By Dorene Red Cloud (Oglala Lakota), assistant curator of Native American art

Caption: Gus Palmer (Kiowa, at left), side gunner, and Horace Poolaw (Kiowa), aerial photographer, in front of a B-17 Flying Fortress. MacDill Field, Tampa, Florida, ca. 1944. © Estate of Horace Poolaw.

 

In May 2019, the Eiteljorg Museum opened For a Love of His People: The Photography of Horace Poolaw, a traveling exhibition on loan from the Smithsonian Institution’s National Museum of the American Indian.

This exhibit features more than 75 black-and-white photos taken by Kiowa photographer Horace Poolaw (1906-1984). Poolaw’s subjects, who are mostly friends and family, detail the lives of mid-century Native Americans of the Southern Plains. Weddings, parades, various gatherings and military recruits in their uniforms are among the poignant moments Poolaw depicted.

Included in the unique and inspiring events he photographed were the first Native American-operated inter-tribal events, the American Indian Exposition (or Indian Fair) held annually in Anadarko, Oklahoma, and the Craterville Indian Fair. Poolaw included the landscape and surroundings in his photos; and it is a realistic and natural depiction of the people and their environment from the 1920s through the 1970s. Unlike the documentation of Native peoples by non-Native photographers, there are no nostalgic attempts to memorialize a forgotten past of the “American Indian.”
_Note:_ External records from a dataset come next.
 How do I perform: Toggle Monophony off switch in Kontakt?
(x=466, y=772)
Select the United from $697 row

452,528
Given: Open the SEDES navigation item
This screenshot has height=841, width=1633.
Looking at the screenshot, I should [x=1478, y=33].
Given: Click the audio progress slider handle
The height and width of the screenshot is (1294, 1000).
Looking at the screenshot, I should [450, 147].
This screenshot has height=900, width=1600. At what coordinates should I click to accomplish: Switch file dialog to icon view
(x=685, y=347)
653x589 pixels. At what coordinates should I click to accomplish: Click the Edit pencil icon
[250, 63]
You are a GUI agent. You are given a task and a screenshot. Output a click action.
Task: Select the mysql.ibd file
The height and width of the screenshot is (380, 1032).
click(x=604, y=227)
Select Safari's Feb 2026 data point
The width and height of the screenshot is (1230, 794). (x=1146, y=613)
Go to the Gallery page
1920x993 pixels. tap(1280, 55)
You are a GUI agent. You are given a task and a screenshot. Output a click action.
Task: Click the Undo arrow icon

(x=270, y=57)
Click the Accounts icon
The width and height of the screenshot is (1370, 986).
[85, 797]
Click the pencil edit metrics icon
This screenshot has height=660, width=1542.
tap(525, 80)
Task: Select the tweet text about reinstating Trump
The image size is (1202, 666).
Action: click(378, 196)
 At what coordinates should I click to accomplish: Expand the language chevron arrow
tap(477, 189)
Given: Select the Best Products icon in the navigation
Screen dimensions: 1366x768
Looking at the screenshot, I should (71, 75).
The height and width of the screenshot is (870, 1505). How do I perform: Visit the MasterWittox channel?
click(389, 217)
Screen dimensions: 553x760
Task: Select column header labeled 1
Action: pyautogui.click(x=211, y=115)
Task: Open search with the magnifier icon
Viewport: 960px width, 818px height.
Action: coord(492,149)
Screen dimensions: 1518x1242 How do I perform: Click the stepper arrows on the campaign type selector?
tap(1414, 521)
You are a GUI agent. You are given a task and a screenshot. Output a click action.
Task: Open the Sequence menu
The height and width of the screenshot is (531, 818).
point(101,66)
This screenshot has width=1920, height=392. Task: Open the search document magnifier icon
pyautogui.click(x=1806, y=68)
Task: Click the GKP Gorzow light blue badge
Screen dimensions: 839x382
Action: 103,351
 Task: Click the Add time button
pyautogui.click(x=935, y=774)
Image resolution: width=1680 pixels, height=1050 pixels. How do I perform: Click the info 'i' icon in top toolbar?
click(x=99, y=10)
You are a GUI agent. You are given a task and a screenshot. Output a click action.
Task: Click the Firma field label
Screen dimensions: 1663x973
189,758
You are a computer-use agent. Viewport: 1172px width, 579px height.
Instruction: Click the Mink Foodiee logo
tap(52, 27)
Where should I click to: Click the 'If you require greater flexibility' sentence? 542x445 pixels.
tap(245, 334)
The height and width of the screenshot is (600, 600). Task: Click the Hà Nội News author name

Poolaw was born near Mountain View, Oklahoma, in the traditional homelands of the Kiowa people; and Kiowa was his first language. In his early teens, Poolaw began taking photographs. His formal training began at age 16, when he apprenticed under photographers George Long and John Coyle. At the time, photography was an expensive medium; therefore Poolaw taught himself the process of developing his own photographs to make them just right, thereby ensuring he did not waste any film. On the postcards that he sold in the 1920s, he applied a stamp that read, “A Poolaw Photo, Pictures by an Indian.” For later photos, the stamp was revised to “Poolaw Photos, Anadarko, Oklahoma.”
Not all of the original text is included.